The more we control our environment the less possible it is to experience novelty... -- Philip Slater, 1975 "Earthwalk" ( www.amazon.com/exec/obidos/ASIN/B000I1EWOQ/hip-20 ) I've mentioned before that most of the faculty at Kresge who I hung out with left the college under unhappy circumstances. Even Gregory Bateson, who was crowned Regent by Gov. Jerry Brown, was forced to stop teaching by his health problems at the end. But one notable exception was Philip Slater, mister "leader killing" himself, who -- like Bono before him -- backed out. After I returned from my bike trip across America in 1975-76, I found out Slater was living in Santa Cruz, and I went to see him. I told him I wanted to be his student. He said he wasn't looking for students. He was going to become a playwright. And he did. ( en.wikipedia.org/wiki/Philip_Slater ) ( www.philipslater.com/bio.htm ) I also should note that although Reich was crucified for offering an electro-magnetic form of liberation, and Leary for a chemical form, and Erhard for a seminar with cultish overtones, our society chose to embrace and hero-worship that former acid head and guru-chasing geek who offered us an ELECTRONIC form of liberation: Steve Jobs and his Apple of knowledge.

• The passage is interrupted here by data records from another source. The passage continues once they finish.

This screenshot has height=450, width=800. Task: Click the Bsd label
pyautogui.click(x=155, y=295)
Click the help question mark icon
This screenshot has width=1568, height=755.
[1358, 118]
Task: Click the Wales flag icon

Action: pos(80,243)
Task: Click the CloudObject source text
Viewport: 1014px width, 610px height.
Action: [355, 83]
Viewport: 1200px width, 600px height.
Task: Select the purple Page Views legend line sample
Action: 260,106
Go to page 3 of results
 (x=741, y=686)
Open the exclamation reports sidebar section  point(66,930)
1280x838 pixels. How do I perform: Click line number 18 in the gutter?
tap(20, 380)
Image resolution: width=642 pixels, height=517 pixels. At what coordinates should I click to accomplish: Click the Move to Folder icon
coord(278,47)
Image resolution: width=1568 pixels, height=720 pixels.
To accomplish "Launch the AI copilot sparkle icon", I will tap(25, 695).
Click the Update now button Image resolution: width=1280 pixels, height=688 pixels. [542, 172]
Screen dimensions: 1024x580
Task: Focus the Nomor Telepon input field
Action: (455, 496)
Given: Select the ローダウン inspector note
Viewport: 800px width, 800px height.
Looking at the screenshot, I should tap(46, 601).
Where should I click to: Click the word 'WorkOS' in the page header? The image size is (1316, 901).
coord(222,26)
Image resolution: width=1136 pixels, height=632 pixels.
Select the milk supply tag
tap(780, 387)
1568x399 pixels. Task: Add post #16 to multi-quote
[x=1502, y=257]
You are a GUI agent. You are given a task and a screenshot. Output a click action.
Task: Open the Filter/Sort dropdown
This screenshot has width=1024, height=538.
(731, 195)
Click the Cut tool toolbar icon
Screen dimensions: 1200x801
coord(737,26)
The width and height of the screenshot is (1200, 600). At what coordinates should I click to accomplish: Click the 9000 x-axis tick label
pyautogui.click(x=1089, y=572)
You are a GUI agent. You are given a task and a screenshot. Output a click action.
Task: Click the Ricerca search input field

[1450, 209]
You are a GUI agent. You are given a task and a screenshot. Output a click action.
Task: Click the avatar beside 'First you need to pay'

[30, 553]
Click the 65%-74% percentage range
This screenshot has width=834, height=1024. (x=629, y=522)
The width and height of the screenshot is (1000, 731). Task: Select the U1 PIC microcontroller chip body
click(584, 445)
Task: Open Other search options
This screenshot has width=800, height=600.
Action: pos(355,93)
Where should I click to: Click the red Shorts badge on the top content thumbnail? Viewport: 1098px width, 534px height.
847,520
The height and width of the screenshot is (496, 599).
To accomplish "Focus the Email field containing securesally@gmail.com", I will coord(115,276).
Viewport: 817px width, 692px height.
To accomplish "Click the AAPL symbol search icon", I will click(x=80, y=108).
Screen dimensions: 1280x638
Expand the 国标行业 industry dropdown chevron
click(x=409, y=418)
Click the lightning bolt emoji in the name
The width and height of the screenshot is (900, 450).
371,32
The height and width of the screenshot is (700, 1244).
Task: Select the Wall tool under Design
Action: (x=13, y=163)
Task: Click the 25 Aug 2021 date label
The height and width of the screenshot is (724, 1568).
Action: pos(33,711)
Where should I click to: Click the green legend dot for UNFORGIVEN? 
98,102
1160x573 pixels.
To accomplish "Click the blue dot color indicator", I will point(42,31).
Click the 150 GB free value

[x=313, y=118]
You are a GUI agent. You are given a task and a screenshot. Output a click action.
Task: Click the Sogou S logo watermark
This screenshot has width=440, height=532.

Obviously the truth is what's so. Not so obviously, it's also so what. -- Werner Erhard What are we to make of this cacophony of tragedy? I once heard a sermon from a Presbyterian minister who was raised the son of an orthodox rabbi. He read from the new testament, the gospel of John: In the beginning was the Word, and Word was with God, and the Word was God. Using his knowledge of the Greek this was translated from, he explained that the word for Word was "Logos" which also meant "knowledge learned from words." It contrasted with "Gnosis," "knowledge learned from direct communion." In the time of Jesus there were those who believed it was possible to know God through direct experience, the "Gnostics," and those who believed you had to read it in the "Good Book," or else "Hear the Word of the Lord." The gospel of John begins with a manifesto for Logos against Gnosis. There is a tendency for Gnostics to be secretive. Since you don't need to "spread the word" anyway, and each is a sort of a religion of one, why invite trouble? Timothy Leary explained in his autobiography that the history of enlightenment and "the mind's true liberation" is cyclic, and there times when the establishment's wings of Church and State are more tolerant of the Gnostics, and times when they come down harder. I've known since 9/11 that the pendulum was swinging away from the Gnostics for a while... Modern mystics like Gurdjieff, ( en.wikipedia.org/wiki/Gurdjieff ) and his student Ouspensky, ( en.wikipedia.org/wiki/P._D._Ouspensky ) have preached the Gnostic-like ideas that most people are sleep-walking through life, and only a select few get to learn the truth, but must be taught in code to protect the secret. The purpose of publications is to inspire and perhaps recruit, but not to inform. But is this explanation enough? Are all these would-be messiahs victims of societal persecution?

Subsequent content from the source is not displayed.